When our government first started releasing Dietary Guidelines for Americans in the early 1970s, they did with the alleged premise of helping people find and eat nutritious food in order to avoid malnutrition. Unfortunately, from the moment they were released we started to see irreparable damage to the way that Americans eat. These are the guidelines that helped create the notions that ‘fat makes you fat’ and ‘eating cholesterol clogs your arteries.’ While the difficulty of conducting good nutritional science makes it almost impossible to come to accurate conclusions about which foods make us healthy and which ones make us sick, that didn’t stop the government from pouncing on unsettled science to create recommendations that have created ripple effects everywhere from the classroom to the grocery store.

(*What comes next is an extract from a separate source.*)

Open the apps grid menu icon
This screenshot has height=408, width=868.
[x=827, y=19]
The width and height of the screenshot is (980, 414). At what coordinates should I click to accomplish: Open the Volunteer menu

The earliest research on nutrition (which became the basis of the first dietary guidelines) was driven primarily by epidemiological studies and food frequency questionnaires. Epidemiologic studies are great to help us come up with hypotheses to test in order to prove a cause and effect relationship, but it doesn’t take a Nobel Laureate to recognize that correlation does not equal causation. And have you ever filled out a food frequency questionnaire? These notoriously unreliable surveys ask you to attempt to quantify your dietary habits over the past weeks and months, a task that essentially no one is able to do precisely.
But despite the absence of strong evidence, Dietary Guidelines were released and this became subject to the same slow moving change as every other long document codified by the federal government. These guidelines need to be recognized for what they are: a political document that’s as much the result of lobbying and dealmaking as it is a reflection of the best evidence about the type of foods that make us healthy and unhealthy.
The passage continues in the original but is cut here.